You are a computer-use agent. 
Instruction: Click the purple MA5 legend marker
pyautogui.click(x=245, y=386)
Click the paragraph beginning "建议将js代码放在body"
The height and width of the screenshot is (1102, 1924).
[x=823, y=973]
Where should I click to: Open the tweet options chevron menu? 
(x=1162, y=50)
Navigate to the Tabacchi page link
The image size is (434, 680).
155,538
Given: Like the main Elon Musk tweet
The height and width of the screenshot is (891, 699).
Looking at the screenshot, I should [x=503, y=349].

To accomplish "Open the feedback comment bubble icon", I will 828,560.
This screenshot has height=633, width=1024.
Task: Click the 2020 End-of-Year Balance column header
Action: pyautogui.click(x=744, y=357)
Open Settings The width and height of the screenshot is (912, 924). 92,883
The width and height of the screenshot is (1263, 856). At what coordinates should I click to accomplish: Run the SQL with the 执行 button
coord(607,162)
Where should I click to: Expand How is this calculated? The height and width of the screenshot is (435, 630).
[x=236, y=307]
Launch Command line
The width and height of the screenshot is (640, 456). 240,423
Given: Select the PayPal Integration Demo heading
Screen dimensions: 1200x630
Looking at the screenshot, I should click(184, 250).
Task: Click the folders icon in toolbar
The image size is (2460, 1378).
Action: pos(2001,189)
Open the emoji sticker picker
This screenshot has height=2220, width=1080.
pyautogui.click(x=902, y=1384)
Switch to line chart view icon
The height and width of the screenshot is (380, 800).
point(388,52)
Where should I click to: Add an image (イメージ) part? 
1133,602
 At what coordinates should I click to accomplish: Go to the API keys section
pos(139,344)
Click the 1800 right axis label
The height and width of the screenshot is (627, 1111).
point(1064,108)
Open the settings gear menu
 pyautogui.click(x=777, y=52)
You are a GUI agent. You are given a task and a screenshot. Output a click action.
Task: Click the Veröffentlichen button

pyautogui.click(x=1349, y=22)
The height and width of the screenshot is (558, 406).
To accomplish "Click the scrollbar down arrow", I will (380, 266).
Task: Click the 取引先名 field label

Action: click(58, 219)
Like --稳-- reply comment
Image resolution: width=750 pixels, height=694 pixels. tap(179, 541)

(TASK STATEMENT)
Could you restate every record above word for word?

(RESPONSE TO THE EXERCISE)
You are a computer-use agent. 
Instruction: Click the purple MA5 legend marker
pyautogui.click(x=245, y=386)
Click the paragraph beginning "建议将js代码放在body"
The height and width of the screenshot is (1102, 1924).
[x=823, y=973]
Where should I click to: Open the tweet options chevron menu? 
(x=1162, y=50)
Navigate to the Tabacchi page link
The image size is (434, 680).
155,538
Given: Like the main Elon Musk tweet
The height and width of the screenshot is (891, 699).
Looking at the screenshot, I should [x=503, y=349].

To accomplish "Open the feedback comment bubble icon", I will 828,560.
This screenshot has height=633, width=1024.
Task: Click the 2020 End-of-Year Balance column header
Action: pyautogui.click(x=744, y=357)
Open Settings The width and height of the screenshot is (912, 924). 92,883
The width and height of the screenshot is (1263, 856). At what coordinates should I click to accomplish: Run the SQL with the 执行 button
coord(607,162)
Where should I click to: Expand How is this calculated? The height and width of the screenshot is (435, 630).
[x=236, y=307]
Launch Command line
The width and height of the screenshot is (640, 456). 240,423
Given: Select the PayPal Integration Demo heading
Screen dimensions: 1200x630
Looking at the screenshot, I should click(184, 250).
Task: Click the folders icon in toolbar
The image size is (2460, 1378).
Action: pos(2001,189)
Open the emoji sticker picker
This screenshot has height=2220, width=1080.
pyautogui.click(x=902, y=1384)
Switch to line chart view icon
The height and width of the screenshot is (380, 800).
point(388,52)
Where should I click to: Add an image (イメージ) part? 
1133,602
 At what coordinates should I click to accomplish: Go to the API keys section
pos(139,344)
Click the 1800 right axis label
The height and width of the screenshot is (627, 1111).
point(1064,108)
Open the settings gear menu
 pyautogui.click(x=777, y=52)
You are a GUI agent. You are given a task and a screenshot. Output a click action.
Task: Click the Veröffentlichen button

pyautogui.click(x=1349, y=22)
The height and width of the screenshot is (558, 406).
To accomplish "Click the scrollbar down arrow", I will (380, 266).
Task: Click the 取引先名 field label

Action: click(58, 219)
Like --稳-- reply comment
Image resolution: width=750 pixels, height=694 pixels. tap(179, 541)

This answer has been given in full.